Leny Mendoza Strobel is Professor of American Multicultural Studies at Sonoma State University. She is also one of the Founding Directors of the Center for Babaylan Studies. Her books, journal articles, online media presence reflects her decades-long study and reflections on the process of decolonization and healing of colonial trauma through the lens of indigenous perspectives. She is a grandmother to Noah and she tends a garden and chickens with Cal in Northern California.
Rodrigo Toscano’s newest book of poetry is Explosion Rocks Springfield (Fence Books, 2016). Previous books include Deck of Deeds, Collapsible Poetics Theater (a National Poetry Series selection), To Leveling Swerve, Platform, Partisans, and The Disparities. He works for the Labor Institute in conjunction with the United Steelworkers, the National Institute for Environmental Health Science, Communication Workers of America, and National Day Laborers Organizing Network, working on educational / training projects that involve environmental and labor justice, health & safety culture transformation, and immigrant worker rights.

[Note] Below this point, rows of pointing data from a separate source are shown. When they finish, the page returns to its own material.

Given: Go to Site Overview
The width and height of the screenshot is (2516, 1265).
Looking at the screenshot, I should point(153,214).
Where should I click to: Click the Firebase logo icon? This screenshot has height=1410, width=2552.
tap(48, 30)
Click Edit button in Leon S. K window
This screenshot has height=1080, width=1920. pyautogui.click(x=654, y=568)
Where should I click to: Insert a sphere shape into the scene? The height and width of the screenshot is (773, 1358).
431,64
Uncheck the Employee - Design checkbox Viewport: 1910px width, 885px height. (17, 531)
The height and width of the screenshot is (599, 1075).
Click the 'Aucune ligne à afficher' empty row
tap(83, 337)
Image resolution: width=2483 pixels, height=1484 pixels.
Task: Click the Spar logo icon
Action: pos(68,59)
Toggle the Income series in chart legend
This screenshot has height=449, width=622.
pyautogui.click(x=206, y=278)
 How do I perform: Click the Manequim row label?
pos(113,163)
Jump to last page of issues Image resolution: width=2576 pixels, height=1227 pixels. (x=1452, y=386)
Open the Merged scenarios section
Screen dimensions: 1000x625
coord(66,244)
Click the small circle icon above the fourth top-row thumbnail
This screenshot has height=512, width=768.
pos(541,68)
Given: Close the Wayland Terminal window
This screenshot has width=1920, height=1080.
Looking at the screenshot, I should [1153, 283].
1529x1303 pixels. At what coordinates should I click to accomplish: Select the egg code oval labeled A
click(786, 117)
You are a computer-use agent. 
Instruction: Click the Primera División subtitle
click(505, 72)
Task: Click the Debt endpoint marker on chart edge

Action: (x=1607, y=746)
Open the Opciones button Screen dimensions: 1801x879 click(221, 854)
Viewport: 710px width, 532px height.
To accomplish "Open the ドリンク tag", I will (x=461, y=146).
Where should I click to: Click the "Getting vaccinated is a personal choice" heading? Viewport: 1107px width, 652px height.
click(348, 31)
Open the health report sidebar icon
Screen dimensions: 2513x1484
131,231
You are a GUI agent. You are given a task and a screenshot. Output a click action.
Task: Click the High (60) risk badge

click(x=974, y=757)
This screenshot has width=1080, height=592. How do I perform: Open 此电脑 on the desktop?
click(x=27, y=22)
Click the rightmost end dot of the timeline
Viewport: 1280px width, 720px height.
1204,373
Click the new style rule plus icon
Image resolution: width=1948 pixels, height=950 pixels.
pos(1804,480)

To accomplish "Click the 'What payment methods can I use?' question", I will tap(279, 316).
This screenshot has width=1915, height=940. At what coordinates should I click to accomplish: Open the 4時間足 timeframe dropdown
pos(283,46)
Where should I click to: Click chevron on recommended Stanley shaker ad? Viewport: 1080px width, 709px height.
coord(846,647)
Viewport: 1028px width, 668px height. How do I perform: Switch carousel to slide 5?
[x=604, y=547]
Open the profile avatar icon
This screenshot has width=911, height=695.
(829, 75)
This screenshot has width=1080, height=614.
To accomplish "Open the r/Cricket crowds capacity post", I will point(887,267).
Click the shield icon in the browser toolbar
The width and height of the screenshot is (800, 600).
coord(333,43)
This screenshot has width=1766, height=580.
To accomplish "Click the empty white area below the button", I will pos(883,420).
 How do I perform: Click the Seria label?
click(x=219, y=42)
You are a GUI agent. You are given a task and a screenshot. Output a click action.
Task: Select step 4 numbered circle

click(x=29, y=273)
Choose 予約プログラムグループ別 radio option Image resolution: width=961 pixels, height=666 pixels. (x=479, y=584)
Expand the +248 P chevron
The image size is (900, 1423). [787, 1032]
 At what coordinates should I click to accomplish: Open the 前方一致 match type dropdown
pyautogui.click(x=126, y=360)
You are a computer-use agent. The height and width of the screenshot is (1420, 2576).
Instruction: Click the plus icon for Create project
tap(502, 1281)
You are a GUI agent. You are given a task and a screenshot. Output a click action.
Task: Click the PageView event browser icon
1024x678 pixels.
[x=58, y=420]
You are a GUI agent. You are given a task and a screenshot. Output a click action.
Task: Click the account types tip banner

Audrey Ward is an author (Hidden Biscuits, Wipf & Stock, 2015), writer and poet; an ordained clergywoman in the United Methodist Church, and the mother of two daughters and a son, grandmother of four granddaughters and two grandsons. However, the importance of the above roles are, here, in reverse: She considers the last, that of parent and grandparent to be her number one all-pervasive education and worthwhile endeavor of her lifetime, a source of great pride and exasperation.
ABOUT THE EDITOR
Eileen R. Tabios loves books and has released over 50 collections of poetry, fiction, essays, and experimental biographies from publishers in nine countries and cyberspace. Publications include three Selected Poems projects, YOUR FATHER IS BALD: Selected Hay(na)ku Poems, INVENT(ST)ORY: Selected Catalog Poems & New 1996-2015 and THE THORN ROSARY: Selected Prose Poems & New 1998-2010; the first book-length haybun collection, 147 MILLION ORPHANS (MMXI-MML); a collected novel, SILK EGG; an experimental autobiography AGAINST MISANTHROPY; two bilingual editions, the English/Romanian I FORGOT ARS POETICA / AM UITAT ARTA POETICA and the English/Spanish ONE, TWO, THREE: Hay(na)ku / UNO DOS TRES: Hay(na)ku. Her award-winning body of work includes invention of the hay(na)ku poetic form (whose 15th year anniversary is celebrated in 2018 with exhibitions, readings and a book launch at the San Francisco Public Library) as well as a first poetry book, BEYOND LIFE SENTENCES (1998), which received the Philippines’ National Book Award for Poetry (Manila Critics Circle). Her poems have been translated into eight languages as well as computer-generated hybrid languages, paintings, video, drawings, visual poetry, mixed media collages, Kali martial arts, music, modern dance, sculpture and a sweat shirt. Additionally, she has edited or conceptualized 14 anthologies of poetry, fiction and essays; founded and edits the online journals GALATEA RESURRECTS (A Poetry Engagement) and The Halo-Halo Review; founded and manages the literary arts press Meritage Press; and has exhibited visual art and visual poetry in the United States and Asia.